The fear of missing out, or FOMO is typically referred to as…
“a pervasive apprehension that others might be having rewarding experiences from which one is absent.”
I’m sure the idea of worrying about what friends and associates are doing has existed on a smaller scale forever.
However, with the rise of social media, the word FOMO was actually added to the dictionary in 2013.
The effect of social media is a vicious cycle as it both causes anxiety and, from the point of view of a FOMO-er, is seen as the solution, which perpetuates the vicious cycle even further.
With a ‘Like’ or a ‘Share’ comes a quick fix of dopamine (the chemical in your brain that gives a fleeting feeling of pleasure).
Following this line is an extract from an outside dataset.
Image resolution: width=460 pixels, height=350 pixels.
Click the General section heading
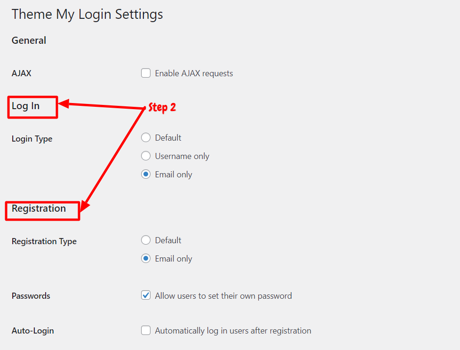(x=29, y=40)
Social media has, in the same breath, isolated our existence while expanding our sense of anxiety about the world ‘out there’.
But Facebook (or any social media platform) is not evil.
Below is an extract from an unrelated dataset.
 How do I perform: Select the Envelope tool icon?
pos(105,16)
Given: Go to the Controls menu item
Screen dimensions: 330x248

Relying on it for happiness, is.
Same with money, or anything – it is a tool.
If it helps you actually connect with people face-to-face, in the flesh, or helps you reconnect with long lost friends who would otherwise have been unreachable, more power to you.
In this sense, I am eternally grateful for Facebook.
For example, my wife and I found each other again after having lost contact for a decade.
Same with all my other friends who I knew from Brazil, during my time participating in a Rotary Youth Exchange.
Everything moves in cycles.
With the advent of the internet, people are able to connect more these days (for example, in the last two days, I’ve had separate video calls with both my Mum and Dad from half-way across the world – basically for free), yet we are still spending more time alone.
And it’s to the point where alone-time has become synonymous with feeling lonely.
It’s a misnomer.
There are plenty of people living in big cities, surrounded by millions of people, who feel lonely.
And there are plenty (albeit less) people who spend time alone, who are happy & fulfilled, and who, in moderation, go out to meet up with people who they actually like.
It’s like the difference between ‘being relegated to solitude’ and realizing we are all solitary beings, willing to connect with other solitary beings.
There is opportunity to understand and appreciate that, as subjective beings, we are the center of our universe.
I don’t mean how young children think that.
I mean in the sense of being able to actually make a difference.
In the case of an emergency, what do they suggest on plane flights?
When the oxygen masks drop down, put yours on before trying to help anyone else.
Grabbing moments of good-feeling solitude is your oxygen mask.
Your spirit yearns for it.
This doesn’t necessarily mean needing to ‘do’ something.
It could just mean sitting quietly, breathing.
Or going for a walk.
Or reading a book.
Or painting a picture.
Or writing that novel you were always going to write.
Or just lying with someone, hugging them (yes, I know, this isn’t technically solitude!)
Okay, for some, simply surrendering to good-feeling solitude might be easier said than done.
Letting go of this fear of missing out comes down to a realization:
If you are so bored being alone (and, hence, are always looking over the fence to see what others are doing), how can you expect anyone else not to be as equally bored with you?
It’s kind of a big ask, right?
“I’m bored…”
When parents hear this from their children, their initial reaction is often to do something, suggest something, to give them a solution.
But, actually, kids being bored is healthy for them.
And not-doing can sometimes be better for parents.
It’s no different for us.
As adults, though, we often lose perspective.
Our place in history. Where we are. What we have. What opportunities there are.
To be interesting, be interested. Be curious about something.
Anything.
Not in what others are possibly doing. In what you are doing, now.
So, to what are you going to pay attention?